Using the data below, show every line where the word "sidebar" occurs.

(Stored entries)
────────────────────────────────────────
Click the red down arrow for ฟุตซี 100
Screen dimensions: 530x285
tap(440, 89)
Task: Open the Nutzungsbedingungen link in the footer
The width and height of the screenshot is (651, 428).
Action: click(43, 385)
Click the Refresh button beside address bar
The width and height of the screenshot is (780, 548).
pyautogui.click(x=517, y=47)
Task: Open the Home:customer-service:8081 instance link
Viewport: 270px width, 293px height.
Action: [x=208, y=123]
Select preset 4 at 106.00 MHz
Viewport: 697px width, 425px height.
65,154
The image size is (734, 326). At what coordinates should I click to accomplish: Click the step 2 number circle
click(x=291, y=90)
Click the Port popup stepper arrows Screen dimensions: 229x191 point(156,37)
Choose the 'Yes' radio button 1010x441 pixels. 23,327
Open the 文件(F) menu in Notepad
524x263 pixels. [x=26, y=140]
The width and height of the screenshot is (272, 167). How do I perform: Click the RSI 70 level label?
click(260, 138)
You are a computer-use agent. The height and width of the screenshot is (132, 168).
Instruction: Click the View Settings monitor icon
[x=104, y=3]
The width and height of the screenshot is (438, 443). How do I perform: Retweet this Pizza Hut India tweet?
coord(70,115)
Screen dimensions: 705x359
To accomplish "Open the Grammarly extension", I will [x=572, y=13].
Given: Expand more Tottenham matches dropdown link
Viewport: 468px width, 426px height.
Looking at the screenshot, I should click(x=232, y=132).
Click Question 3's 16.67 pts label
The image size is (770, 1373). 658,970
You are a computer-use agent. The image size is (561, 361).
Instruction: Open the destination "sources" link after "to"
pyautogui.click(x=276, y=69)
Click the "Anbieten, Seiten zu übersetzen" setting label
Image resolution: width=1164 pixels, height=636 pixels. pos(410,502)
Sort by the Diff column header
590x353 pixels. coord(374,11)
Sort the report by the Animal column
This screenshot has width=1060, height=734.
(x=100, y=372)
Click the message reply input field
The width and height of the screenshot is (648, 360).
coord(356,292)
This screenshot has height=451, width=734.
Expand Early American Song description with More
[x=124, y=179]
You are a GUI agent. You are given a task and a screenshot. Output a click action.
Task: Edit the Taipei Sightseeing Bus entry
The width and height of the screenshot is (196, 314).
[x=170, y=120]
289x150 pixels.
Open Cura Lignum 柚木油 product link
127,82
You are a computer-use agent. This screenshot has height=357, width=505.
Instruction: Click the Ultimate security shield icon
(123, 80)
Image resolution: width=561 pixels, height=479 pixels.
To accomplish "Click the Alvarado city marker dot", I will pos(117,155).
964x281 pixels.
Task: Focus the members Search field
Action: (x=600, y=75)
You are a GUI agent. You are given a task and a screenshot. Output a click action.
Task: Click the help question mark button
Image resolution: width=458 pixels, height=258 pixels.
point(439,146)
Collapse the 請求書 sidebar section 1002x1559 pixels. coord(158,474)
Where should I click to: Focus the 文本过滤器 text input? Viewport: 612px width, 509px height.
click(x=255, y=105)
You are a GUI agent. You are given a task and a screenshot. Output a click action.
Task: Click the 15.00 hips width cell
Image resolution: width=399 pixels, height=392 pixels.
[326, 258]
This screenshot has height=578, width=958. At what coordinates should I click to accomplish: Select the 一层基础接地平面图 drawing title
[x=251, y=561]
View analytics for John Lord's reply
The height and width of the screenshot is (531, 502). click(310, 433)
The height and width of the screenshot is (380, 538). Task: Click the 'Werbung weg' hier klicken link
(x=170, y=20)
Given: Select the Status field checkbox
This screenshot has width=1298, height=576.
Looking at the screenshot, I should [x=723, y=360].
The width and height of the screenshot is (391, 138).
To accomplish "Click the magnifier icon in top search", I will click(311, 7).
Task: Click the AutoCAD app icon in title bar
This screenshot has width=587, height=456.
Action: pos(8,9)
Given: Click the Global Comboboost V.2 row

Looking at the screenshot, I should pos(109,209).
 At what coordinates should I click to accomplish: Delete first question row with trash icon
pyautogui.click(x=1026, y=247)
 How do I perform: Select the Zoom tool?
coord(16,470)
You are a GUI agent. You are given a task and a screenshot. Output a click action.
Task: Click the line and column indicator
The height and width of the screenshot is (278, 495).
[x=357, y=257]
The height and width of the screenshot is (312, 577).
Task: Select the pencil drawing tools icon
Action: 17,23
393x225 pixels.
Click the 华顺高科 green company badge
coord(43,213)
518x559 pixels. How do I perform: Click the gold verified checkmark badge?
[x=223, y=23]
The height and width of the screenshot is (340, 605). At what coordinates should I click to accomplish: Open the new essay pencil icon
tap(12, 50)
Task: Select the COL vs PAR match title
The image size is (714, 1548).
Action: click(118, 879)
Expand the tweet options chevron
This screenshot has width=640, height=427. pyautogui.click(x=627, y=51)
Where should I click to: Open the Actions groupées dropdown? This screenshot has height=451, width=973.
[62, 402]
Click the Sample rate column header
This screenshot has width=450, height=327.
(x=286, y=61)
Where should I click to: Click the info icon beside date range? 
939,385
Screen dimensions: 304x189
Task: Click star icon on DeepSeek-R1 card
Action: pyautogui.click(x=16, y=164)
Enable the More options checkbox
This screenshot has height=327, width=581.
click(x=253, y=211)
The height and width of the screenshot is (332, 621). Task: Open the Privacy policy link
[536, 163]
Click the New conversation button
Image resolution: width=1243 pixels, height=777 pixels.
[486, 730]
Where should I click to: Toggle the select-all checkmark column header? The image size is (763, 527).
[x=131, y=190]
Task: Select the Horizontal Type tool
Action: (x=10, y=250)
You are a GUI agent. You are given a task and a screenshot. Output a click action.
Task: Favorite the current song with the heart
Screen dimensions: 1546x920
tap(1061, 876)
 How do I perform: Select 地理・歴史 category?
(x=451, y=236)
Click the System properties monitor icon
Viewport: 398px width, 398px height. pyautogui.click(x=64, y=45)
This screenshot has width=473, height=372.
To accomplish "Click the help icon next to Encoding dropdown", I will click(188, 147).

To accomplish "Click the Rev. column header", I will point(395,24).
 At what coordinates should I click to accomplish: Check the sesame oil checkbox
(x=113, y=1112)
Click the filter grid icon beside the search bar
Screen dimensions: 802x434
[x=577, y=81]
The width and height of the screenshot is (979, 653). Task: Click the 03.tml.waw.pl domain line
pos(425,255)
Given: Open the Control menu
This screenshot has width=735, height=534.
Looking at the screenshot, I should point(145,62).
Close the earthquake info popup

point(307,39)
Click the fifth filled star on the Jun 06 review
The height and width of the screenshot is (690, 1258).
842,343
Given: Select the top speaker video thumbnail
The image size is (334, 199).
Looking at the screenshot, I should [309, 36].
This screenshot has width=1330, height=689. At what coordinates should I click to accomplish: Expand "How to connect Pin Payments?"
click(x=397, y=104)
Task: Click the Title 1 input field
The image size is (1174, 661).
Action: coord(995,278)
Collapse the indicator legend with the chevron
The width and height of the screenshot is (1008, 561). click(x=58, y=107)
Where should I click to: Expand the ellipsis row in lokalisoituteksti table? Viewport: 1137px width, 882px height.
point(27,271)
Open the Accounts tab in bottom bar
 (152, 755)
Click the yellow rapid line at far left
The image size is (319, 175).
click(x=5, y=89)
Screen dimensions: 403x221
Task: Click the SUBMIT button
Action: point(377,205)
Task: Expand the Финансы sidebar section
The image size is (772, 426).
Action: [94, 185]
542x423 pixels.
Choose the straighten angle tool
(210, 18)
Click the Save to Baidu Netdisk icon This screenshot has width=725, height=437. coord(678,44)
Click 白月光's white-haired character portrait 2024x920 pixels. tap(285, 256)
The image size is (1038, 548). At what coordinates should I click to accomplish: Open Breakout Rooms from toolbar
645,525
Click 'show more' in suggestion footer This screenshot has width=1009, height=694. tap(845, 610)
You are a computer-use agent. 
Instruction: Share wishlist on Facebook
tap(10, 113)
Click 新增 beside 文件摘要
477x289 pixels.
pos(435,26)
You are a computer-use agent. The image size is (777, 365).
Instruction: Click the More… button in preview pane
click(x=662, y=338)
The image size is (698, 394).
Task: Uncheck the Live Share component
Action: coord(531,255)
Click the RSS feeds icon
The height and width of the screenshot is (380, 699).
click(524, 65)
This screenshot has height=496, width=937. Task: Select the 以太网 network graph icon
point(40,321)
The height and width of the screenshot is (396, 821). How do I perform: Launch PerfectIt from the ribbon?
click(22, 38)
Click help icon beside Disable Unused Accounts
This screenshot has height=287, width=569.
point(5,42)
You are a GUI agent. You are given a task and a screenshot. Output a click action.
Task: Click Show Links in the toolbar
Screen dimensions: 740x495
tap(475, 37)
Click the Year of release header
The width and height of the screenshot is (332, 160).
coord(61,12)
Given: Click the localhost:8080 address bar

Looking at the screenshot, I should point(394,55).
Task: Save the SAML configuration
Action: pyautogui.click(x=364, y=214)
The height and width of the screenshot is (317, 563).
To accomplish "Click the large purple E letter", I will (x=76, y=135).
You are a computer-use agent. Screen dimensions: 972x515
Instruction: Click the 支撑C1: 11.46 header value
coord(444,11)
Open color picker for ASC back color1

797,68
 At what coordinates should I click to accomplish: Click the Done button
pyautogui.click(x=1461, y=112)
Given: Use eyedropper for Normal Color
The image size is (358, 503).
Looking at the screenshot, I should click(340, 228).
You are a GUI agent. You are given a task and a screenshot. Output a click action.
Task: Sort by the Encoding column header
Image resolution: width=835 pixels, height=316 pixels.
────────────────────────────────────────
* Reply to the exercise
Collapse the 請求書 sidebar section 1002x1559 pixels. coord(158,474)
Task: Expand the Финансы sidebar section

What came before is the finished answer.